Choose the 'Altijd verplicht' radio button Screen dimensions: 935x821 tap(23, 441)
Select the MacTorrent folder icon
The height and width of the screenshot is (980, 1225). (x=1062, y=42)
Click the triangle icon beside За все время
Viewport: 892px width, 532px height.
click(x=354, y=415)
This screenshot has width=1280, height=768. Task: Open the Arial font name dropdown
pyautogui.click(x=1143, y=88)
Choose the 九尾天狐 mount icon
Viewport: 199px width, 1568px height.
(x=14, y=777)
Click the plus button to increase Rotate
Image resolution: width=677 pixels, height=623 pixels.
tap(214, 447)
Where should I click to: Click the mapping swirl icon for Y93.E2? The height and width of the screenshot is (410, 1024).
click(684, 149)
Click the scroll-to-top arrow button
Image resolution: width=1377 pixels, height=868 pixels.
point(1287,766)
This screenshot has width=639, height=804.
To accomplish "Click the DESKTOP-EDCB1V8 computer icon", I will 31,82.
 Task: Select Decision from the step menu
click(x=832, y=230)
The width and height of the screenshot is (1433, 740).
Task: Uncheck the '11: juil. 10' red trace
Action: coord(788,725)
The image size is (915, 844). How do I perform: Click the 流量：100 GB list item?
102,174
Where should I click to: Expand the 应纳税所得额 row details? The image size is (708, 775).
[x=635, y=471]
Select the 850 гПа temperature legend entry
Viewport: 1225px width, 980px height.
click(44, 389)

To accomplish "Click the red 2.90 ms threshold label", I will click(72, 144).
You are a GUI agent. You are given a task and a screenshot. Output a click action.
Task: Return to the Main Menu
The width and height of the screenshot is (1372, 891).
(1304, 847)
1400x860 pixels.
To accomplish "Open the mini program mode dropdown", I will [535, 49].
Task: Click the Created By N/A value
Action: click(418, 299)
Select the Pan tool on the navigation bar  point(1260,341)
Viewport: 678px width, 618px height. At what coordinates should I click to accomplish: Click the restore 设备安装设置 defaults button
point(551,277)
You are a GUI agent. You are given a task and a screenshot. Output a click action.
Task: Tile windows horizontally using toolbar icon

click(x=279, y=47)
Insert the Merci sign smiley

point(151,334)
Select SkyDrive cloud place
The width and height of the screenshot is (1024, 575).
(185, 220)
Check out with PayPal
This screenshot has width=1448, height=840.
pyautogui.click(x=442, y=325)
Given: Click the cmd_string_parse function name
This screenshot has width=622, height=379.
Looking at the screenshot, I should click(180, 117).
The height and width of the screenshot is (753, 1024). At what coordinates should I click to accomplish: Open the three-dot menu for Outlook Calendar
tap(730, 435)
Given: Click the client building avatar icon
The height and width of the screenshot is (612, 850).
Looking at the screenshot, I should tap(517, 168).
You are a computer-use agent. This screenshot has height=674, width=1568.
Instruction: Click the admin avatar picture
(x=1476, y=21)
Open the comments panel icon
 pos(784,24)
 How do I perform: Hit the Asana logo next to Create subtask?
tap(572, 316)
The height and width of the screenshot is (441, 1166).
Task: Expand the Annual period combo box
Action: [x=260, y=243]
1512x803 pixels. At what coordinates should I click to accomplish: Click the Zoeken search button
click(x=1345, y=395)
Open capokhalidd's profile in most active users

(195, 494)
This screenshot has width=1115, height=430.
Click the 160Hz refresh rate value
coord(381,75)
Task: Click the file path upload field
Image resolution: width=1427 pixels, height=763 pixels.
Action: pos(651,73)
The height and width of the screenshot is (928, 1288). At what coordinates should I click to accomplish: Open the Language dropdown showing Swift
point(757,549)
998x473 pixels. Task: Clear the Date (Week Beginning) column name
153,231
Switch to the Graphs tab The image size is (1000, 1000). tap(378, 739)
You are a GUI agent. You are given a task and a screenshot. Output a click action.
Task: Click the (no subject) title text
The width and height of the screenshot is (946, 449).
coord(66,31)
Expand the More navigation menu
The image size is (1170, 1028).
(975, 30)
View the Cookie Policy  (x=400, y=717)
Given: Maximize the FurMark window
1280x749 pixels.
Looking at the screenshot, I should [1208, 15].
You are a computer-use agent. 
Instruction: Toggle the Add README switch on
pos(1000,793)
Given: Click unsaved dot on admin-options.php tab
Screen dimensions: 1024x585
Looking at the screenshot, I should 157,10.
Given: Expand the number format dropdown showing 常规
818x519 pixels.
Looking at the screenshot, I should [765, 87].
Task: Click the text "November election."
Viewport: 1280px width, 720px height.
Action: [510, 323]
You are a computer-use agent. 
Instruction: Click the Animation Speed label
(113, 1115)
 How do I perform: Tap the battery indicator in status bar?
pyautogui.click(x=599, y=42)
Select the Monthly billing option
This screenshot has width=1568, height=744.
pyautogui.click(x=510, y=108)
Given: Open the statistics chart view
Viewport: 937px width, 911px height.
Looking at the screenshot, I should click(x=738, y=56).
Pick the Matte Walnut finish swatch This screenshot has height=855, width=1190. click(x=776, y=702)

What the task requires:
Put down each entry again, unchanged and complete.

Exercise output:
Choose the 'Altijd verplicht' radio button Screen dimensions: 935x821 tap(23, 441)
Select the MacTorrent folder icon
The height and width of the screenshot is (980, 1225). (x=1062, y=42)
Click the triangle icon beside За все время
Viewport: 892px width, 532px height.
click(x=354, y=415)
This screenshot has width=1280, height=768. Task: Open the Arial font name dropdown
pyautogui.click(x=1143, y=88)
Choose the 九尾天狐 mount icon
Viewport: 199px width, 1568px height.
(x=14, y=777)
Click the plus button to increase Rotate
Image resolution: width=677 pixels, height=623 pixels.
tap(214, 447)
Where should I click to: Click the mapping swirl icon for Y93.E2? The height and width of the screenshot is (410, 1024).
click(684, 149)
Click the scroll-to-top arrow button
Image resolution: width=1377 pixels, height=868 pixels.
point(1287,766)
This screenshot has width=639, height=804.
To accomplish "Click the DESKTOP-EDCB1V8 computer icon", I will 31,82.
 Task: Select Decision from the step menu
click(x=832, y=230)
The width and height of the screenshot is (1433, 740).
Task: Uncheck the '11: juil. 10' red trace
Action: coord(788,725)
The image size is (915, 844). How do I perform: Click the 流量：100 GB list item?
102,174
Where should I click to: Expand the 应纳税所得额 row details? The image size is (708, 775).
[x=635, y=471]
Select the 850 гПа temperature legend entry
Viewport: 1225px width, 980px height.
click(44, 389)

To accomplish "Click the red 2.90 ms threshold label", I will click(72, 144).
You are a GUI agent. You are given a task and a screenshot. Output a click action.
Task: Return to the Main Menu
The width and height of the screenshot is (1372, 891).
(1304, 847)
1400x860 pixels.
To accomplish "Open the mini program mode dropdown", I will [535, 49].
Task: Click the Created By N/A value
Action: click(418, 299)
Select the Pan tool on the navigation bar  point(1260,341)
Viewport: 678px width, 618px height. At what coordinates should I click to accomplish: Click the restore 设备安装设置 defaults button
point(551,277)
You are a GUI agent. You are given a task and a screenshot. Output a click action.
Task: Tile windows horizontally using toolbar icon

click(x=279, y=47)
Insert the Merci sign smiley

point(151,334)
Select SkyDrive cloud place
The width and height of the screenshot is (1024, 575).
(185, 220)
Check out with PayPal
This screenshot has width=1448, height=840.
pyautogui.click(x=442, y=325)
Given: Click the cmd_string_parse function name
This screenshot has width=622, height=379.
Looking at the screenshot, I should click(180, 117).
The height and width of the screenshot is (753, 1024). At what coordinates should I click to accomplish: Open the three-dot menu for Outlook Calendar
tap(730, 435)
Given: Click the client building avatar icon
The height and width of the screenshot is (612, 850).
Looking at the screenshot, I should tap(517, 168).
You are a computer-use agent. This screenshot has height=674, width=1568.
Instruction: Click the admin avatar picture
(x=1476, y=21)
Open the comments panel icon
 pos(784,24)
 How do I perform: Hit the Asana logo next to Create subtask?
tap(572, 316)
The height and width of the screenshot is (441, 1166).
Task: Expand the Annual period combo box
Action: [x=260, y=243]
1512x803 pixels. At what coordinates should I click to accomplish: Click the Zoeken search button
click(x=1345, y=395)
Open capokhalidd's profile in most active users

(195, 494)
This screenshot has width=1115, height=430.
Click the 160Hz refresh rate value
coord(381,75)
Task: Click the file path upload field
Image resolution: width=1427 pixels, height=763 pixels.
Action: pos(651,73)
The height and width of the screenshot is (928, 1288). At what coordinates should I click to accomplish: Open the Language dropdown showing Swift
point(757,549)
998x473 pixels. Task: Clear the Date (Week Beginning) column name
153,231
Switch to the Graphs tab The image size is (1000, 1000). tap(378, 739)
You are a GUI agent. You are given a task and a screenshot. Output a click action.
Task: Click the (no subject) title text
The width and height of the screenshot is (946, 449).
coord(66,31)
Expand the More navigation menu
The image size is (1170, 1028).
(975, 30)
View the Cookie Policy  (x=400, y=717)
Given: Maximize the FurMark window
1280x749 pixels.
Looking at the screenshot, I should [1208, 15].
You are a computer-use agent. 
Instruction: Toggle the Add README switch on
pos(1000,793)
Given: Click unsaved dot on admin-options.php tab
Screen dimensions: 1024x585
Looking at the screenshot, I should 157,10.
Given: Expand the number format dropdown showing 常规
818x519 pixels.
Looking at the screenshot, I should [765, 87].
Task: Click the text "November election."
Viewport: 1280px width, 720px height.
Action: [510, 323]
You are a computer-use agent. 
Instruction: Click the Animation Speed label
(113, 1115)
 How do I perform: Tap the battery indicator in status bar?
pyautogui.click(x=599, y=42)
Select the Monthly billing option
This screenshot has width=1568, height=744.
pyautogui.click(x=510, y=108)
Given: Open the statistics chart view
Viewport: 937px width, 911px height.
Looking at the screenshot, I should click(x=738, y=56).
Pick the Matte Walnut finish swatch This screenshot has height=855, width=1190. click(x=776, y=702)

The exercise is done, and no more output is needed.